[Exercise objective]: What is needed is an exact copy of the entries below, with every picture left out.

[Information provided]:
######

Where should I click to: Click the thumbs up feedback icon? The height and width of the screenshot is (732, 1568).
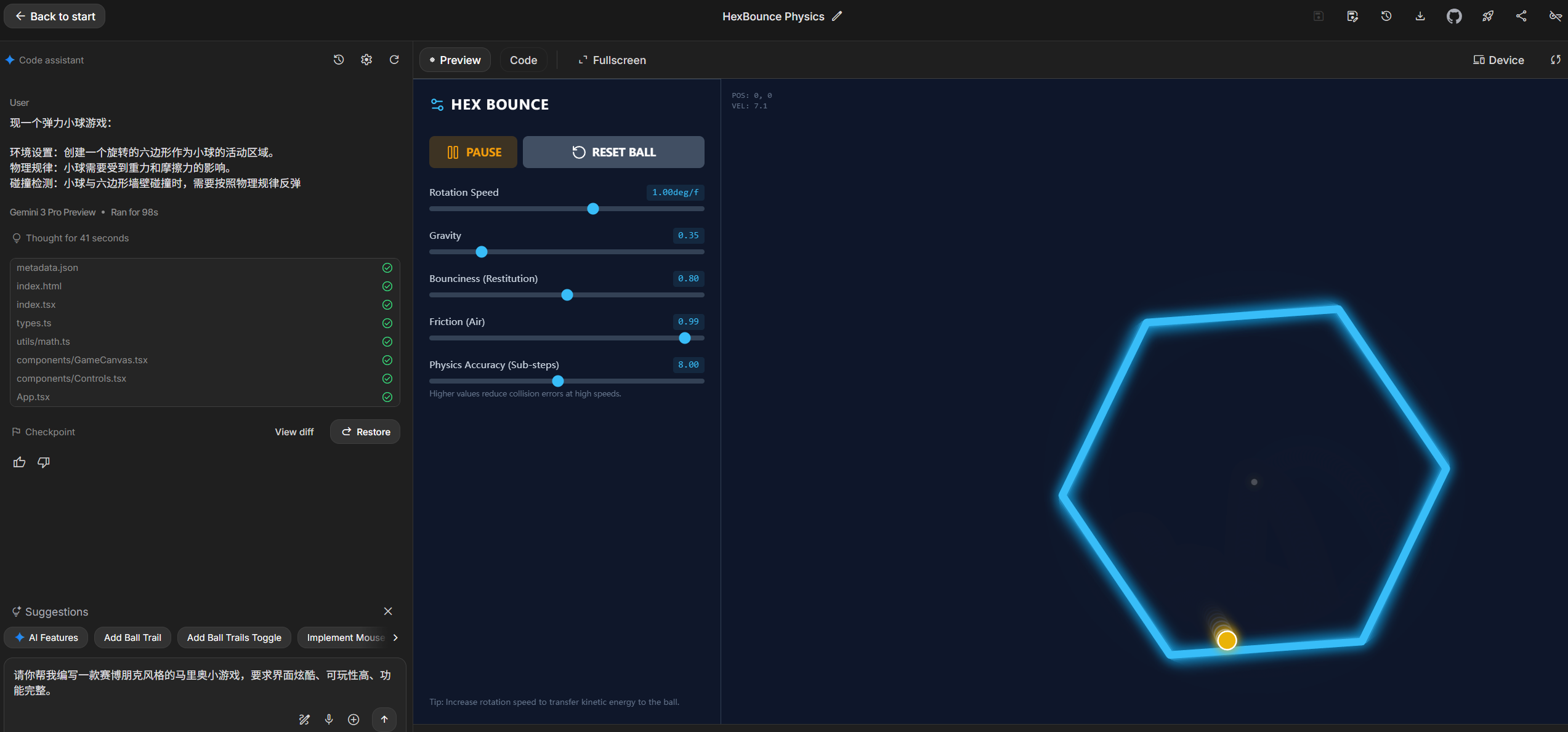click(20, 462)
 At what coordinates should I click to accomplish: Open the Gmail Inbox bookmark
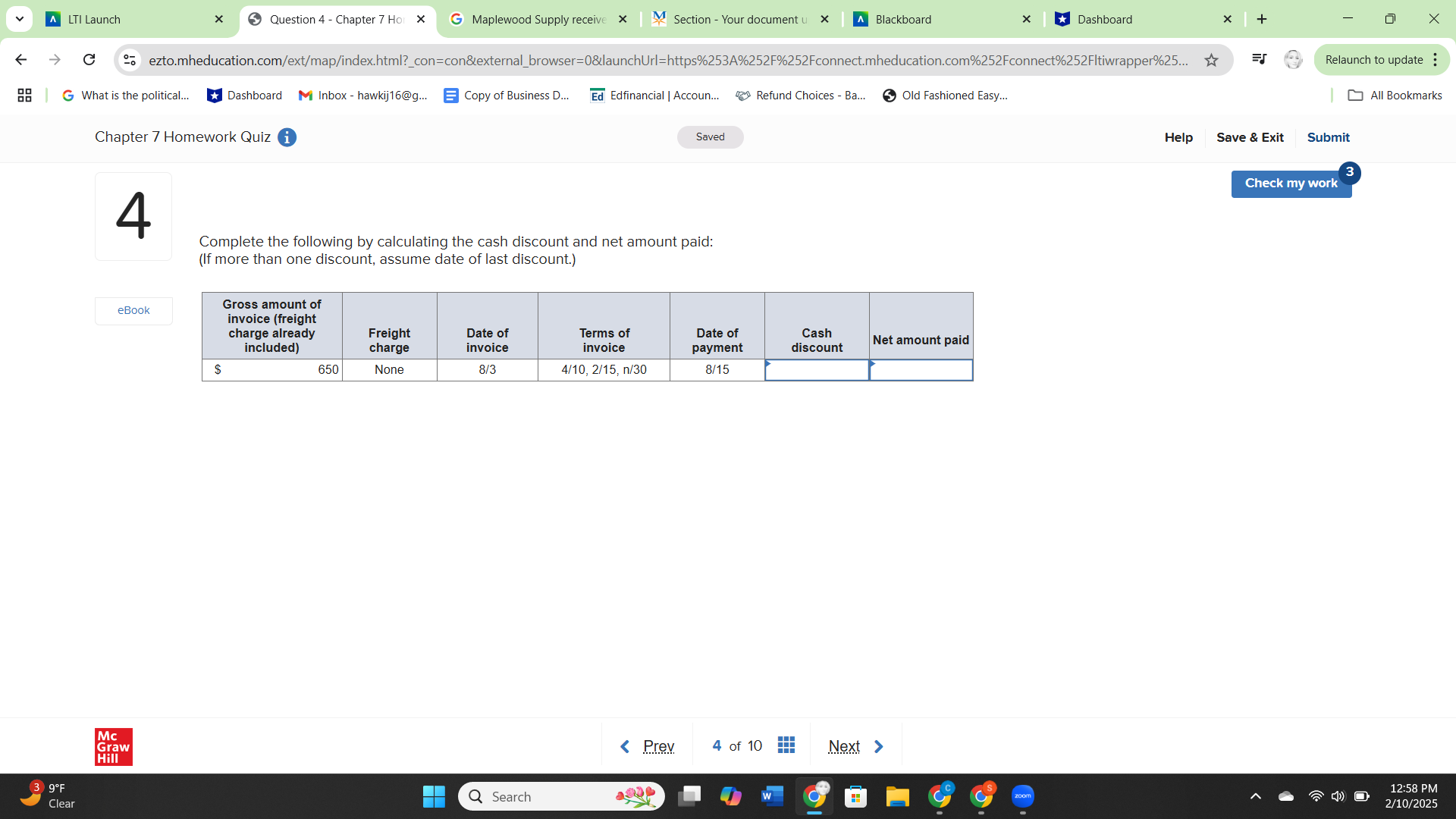pos(362,96)
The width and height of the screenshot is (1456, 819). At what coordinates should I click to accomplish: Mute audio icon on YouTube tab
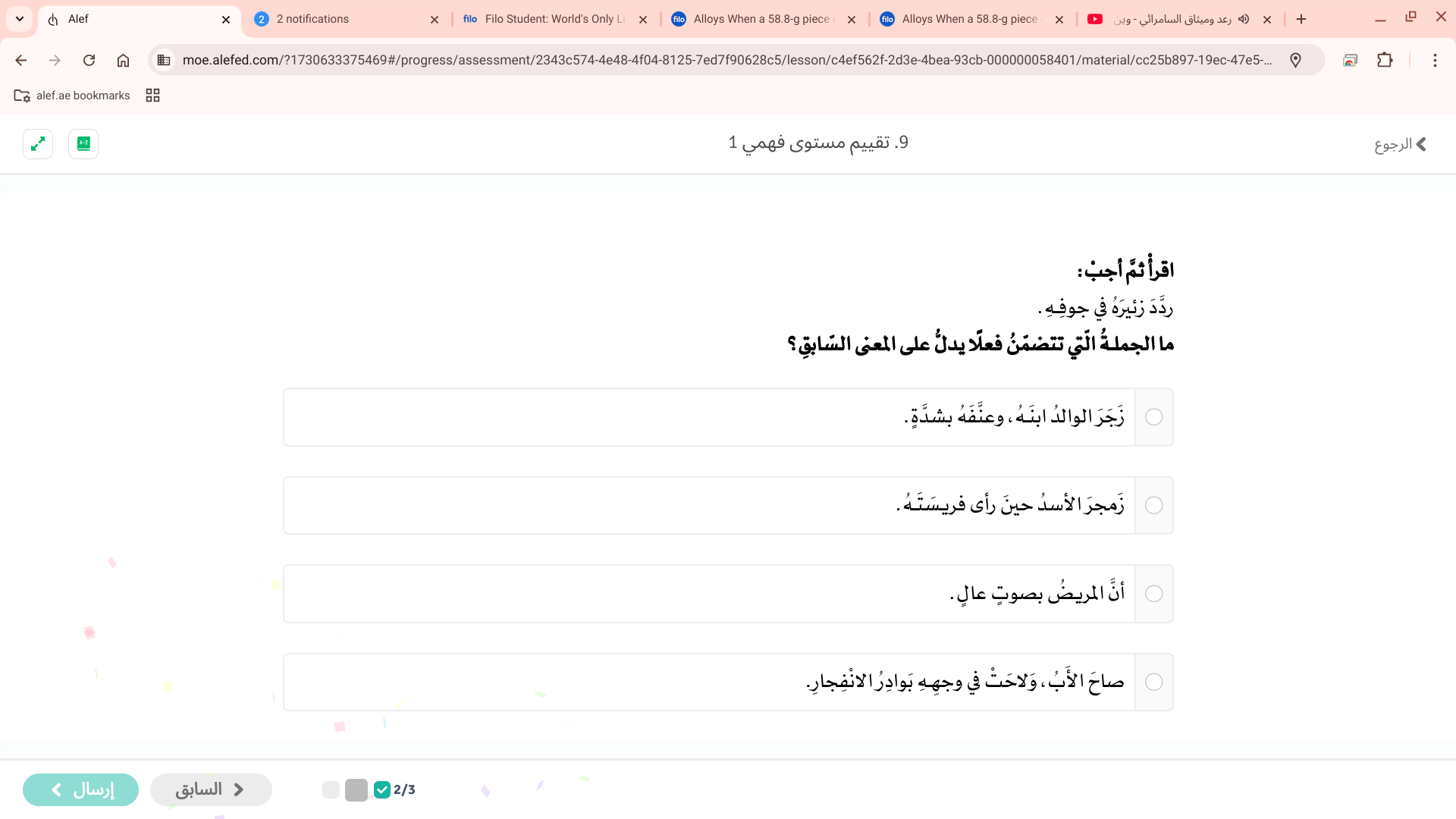1244,19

######

[Response to this task]:
Where should I click to: Click the thumbs up feedback icon? The height and width of the screenshot is (732, 1568).
click(20, 462)
 At what coordinates should I click to accomplish: Open the Gmail Inbox bookmark
pos(362,96)
The width and height of the screenshot is (1456, 819). At what coordinates should I click to accomplish: Mute audio icon on YouTube tab
1244,19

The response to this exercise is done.